With pervasive corruption, an institutionalized culture of wealth grabs, and an economy overly reliant on natural resources, it is high time to ensure that the oil industry not follow in the footsteps of the timber and iron ore industries. Entrenched politicians and powerful private interests are key players in the future of the country’s oil business, so strong political will from the top is necessary to curb “business as usual”. President Sirleaf must fulfill her campaign promises and live up to her reputation as a recent Nobel Prize winner by getting tough on corruption. To do this, watchdog organizations like the GAC and the Anti-Corruption Commission must be fully funded and fully staffed. Abuses discovered must be followed up and prosecuted by the judicial branch. The culture of impunity for elected officials must become a thing of the past. Prosecution and conviction of government officials found guilty of corruption would send a powerful message. In addition, a code of conduct for elected officials must be passed into law delineating job descriptions and methods of performance assessment.
Though Liberia is already part of the Extractive Industries Transparency Initiative (EITI), reporting is delayed and spotty. Independent audits should be conducted to ensure accountability and revenues from the resource should be put into dedicated funds, perhaps a sovereign wealth fund (like Botswana’s Pula Fund, or perhaps more ideally, Norway’s SWF) to reinvest in other industries in Liberia and encourage diversification in the country’s economy. In addition, Liberia should utilize good judgment when deciding which companies to grant oil concessions. Companies with a reputation of transparency and based in countries that will hold them accountable back home with strong foreign anti-corruption laws are good choices.

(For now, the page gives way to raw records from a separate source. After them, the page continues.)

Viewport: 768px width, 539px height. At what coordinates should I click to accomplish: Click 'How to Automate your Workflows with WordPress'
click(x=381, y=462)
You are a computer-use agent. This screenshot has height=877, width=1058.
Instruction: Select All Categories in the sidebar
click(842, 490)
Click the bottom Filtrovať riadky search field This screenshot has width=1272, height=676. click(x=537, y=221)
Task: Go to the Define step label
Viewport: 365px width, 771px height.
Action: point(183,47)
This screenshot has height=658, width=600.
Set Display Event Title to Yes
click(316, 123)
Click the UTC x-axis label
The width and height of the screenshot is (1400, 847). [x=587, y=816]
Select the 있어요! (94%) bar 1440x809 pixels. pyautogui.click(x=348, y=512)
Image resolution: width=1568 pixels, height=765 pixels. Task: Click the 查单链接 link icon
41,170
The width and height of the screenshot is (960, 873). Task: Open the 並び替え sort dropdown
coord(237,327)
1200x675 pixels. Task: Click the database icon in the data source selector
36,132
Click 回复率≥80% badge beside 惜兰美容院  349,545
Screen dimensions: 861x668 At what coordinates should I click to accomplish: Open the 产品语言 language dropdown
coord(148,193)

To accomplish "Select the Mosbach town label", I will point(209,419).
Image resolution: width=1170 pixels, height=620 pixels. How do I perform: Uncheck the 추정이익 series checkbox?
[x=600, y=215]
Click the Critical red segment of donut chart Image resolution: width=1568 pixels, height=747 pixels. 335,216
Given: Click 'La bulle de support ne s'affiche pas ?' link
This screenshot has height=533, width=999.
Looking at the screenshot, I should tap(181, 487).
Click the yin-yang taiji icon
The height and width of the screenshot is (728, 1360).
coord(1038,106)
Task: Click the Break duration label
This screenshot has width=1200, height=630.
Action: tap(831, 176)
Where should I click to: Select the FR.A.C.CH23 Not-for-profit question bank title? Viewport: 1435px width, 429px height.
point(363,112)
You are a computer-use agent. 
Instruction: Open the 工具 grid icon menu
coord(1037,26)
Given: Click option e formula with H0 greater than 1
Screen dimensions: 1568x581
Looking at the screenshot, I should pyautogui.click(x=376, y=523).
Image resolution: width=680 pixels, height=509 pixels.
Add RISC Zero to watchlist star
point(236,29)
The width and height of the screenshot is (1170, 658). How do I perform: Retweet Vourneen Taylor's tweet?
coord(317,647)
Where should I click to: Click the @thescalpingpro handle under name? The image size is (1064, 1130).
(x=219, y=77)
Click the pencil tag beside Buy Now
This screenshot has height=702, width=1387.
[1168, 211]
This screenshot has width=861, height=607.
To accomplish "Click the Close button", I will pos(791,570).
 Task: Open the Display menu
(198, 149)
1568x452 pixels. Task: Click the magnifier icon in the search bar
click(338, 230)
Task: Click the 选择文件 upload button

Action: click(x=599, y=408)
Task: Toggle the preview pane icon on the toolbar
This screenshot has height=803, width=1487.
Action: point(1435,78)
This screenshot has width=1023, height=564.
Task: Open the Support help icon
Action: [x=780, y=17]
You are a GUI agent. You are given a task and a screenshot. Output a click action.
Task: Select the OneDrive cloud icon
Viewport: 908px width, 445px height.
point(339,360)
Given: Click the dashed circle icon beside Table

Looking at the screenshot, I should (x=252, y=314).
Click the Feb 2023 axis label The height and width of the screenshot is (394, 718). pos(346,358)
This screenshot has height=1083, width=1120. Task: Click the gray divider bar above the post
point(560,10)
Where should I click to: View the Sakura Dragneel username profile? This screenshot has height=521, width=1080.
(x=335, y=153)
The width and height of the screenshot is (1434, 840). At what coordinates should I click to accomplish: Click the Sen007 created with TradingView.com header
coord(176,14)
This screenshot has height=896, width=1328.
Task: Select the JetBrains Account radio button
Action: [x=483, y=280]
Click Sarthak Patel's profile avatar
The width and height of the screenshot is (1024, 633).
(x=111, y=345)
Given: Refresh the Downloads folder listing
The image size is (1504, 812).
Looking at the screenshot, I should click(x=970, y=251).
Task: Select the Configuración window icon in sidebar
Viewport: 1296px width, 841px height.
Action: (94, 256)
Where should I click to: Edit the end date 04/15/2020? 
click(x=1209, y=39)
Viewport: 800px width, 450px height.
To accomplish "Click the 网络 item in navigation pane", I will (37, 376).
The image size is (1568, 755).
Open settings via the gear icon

Some measures are currently being undertaken. In November, NOCAL put forth a competitive tender for general audit of its operations, seeking a “reputable international firm”, with bids from Deloitte & Touche, Ernest & Young, and Pricewaterhouse Coopers being reported. Dr. Paul Collier, expert on the resource curse and its contribution to a country getting stuck in the “Bottom Billion”, was in Liberia in September, where he observed some promising aspects of Liberia’s oil industry. These rays of hope provide a path for Liberia to break the cycle of corruption, move past its troubled history, and dodge the “resource curse”. The administration and legislature, private sector, and watchdog groups in civil society must remain vigilant if they want Liberia’s oil wealth to make a positive change for the country. There is a way, but it will require political will that we have yet to see. Here’s hoping for a transparent, accountable, and prosperous 2013 in Liberia.
Tara Conklin is a graduate student in International Relations at the University of Massachusetts Boston.